Passage shown:
##########
Description of Modes Pt. I

As I have described previously, a mode is a state of the individual that is activated by and normally adapted to the specific situation. Thus, a passive-focused mode is activated while watching a movie in a theater whereas an active focused mode is activated when participating in a sport such as soccer or basketball. When a specific mode is activated, the entire personality, including motivation, cognition, affect, and behavior is involved. The mode may be understood in terms of the significant behavior (passive or active) or emotion (sad, angry, happy, etc.) that is involved. In some individuals the modes are sharply delineated, and in the dissociated personality disorder each of the modes may be labeled and take on a life of its own (Tom, Harry, Mary, etc.). In our work, however, we tend to focus our attention on several modes. For example, the withdrawn mode, the psychotic mode, the active mode, adaptive mode, angry or anxious mode, etc. As described previously, two of the modes (the withdrawn mode and active mode) tend to be complimentary to each other. Each of the characteristics of the withdrawn mode has its counterpart in the active mode. For example, inactive is paired with active, lack of pleasure with experience of pleasure, apathetic with happy, andunresponsive with responsive. The trick in therapy is to activate the positive, active mode which at the same time deactivates the negative, passive mode. The initial step is to penetrate the mode of withdrawal that comes from the place of avoidance in the individuals that are under our care. We can initially achieve this through the interpersonal traction such as encouraging the individual to go for a walk together. Over time, the successive activations of the positive modes help to unfreeze the dominanceof the negative mode. Ultimately, the individual is able to adapt the activation of a particular mode to fit the specific situation. The adaptive mode is an all-purpose mode that activates the appropriate mode when the situation is changing.

Frequently at the beginning of treatment, some individuals are in the psychotic mode (actively hallucinating, highly delusional, disorganized, combative, etc.). We use a variety of techniques, for example, deep breathing, refocusing exercises, engagement in pleasurable activities to diffuse the psychotic mode and gradually activate the adaptive mode. When the individual is in the adaptive mode, some of the other procedures may be considered: finding the individuals’ “sweet spot,” setting up the aspirations, setting up a treatment plan, etc. It is remarkable how most individuals can “flip” from the withdrawal or psychotic mode into the adaptive mode. Since the activation of the adaptive mode is often only temporary, the staff and the individual need to reactivate it numerous times until the individual meets his or her aspirations.
##########
Recorded information:
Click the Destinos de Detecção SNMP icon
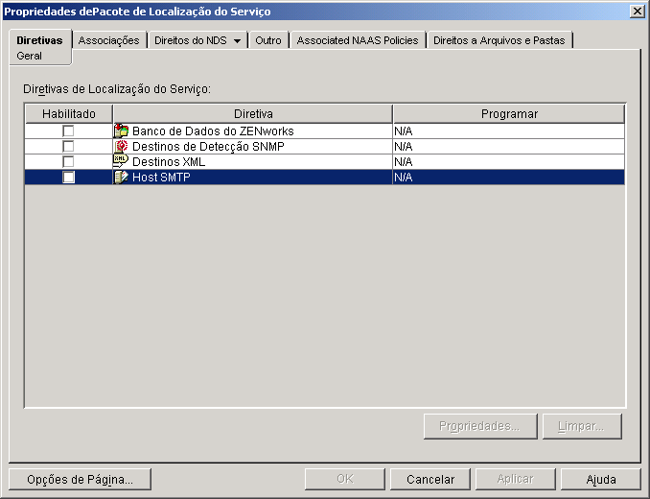 pyautogui.click(x=121, y=146)
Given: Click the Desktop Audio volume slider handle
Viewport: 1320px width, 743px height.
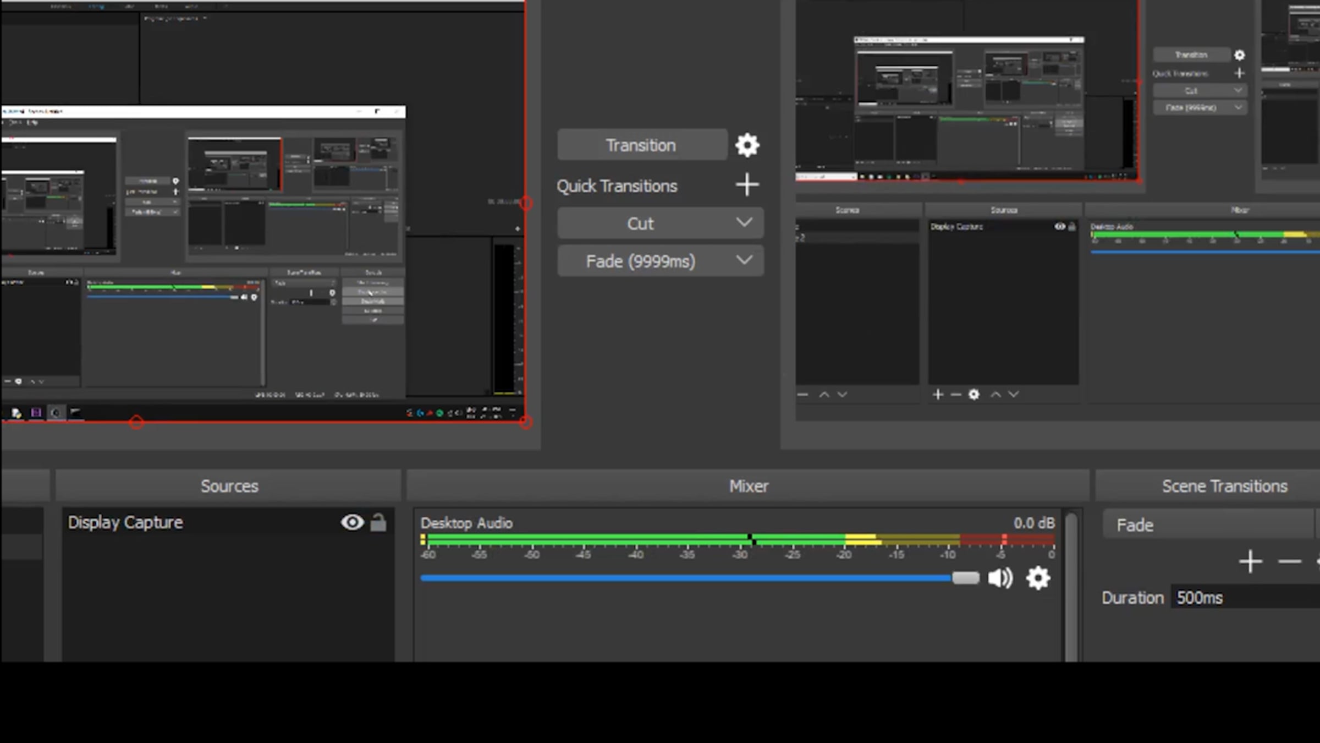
##########
About this task: According to the passage on modes, which mode is activated while watching a movie in a theater? Please answer from the passage on modes alone, without the lines.

Result of this task: A passive-focused mode.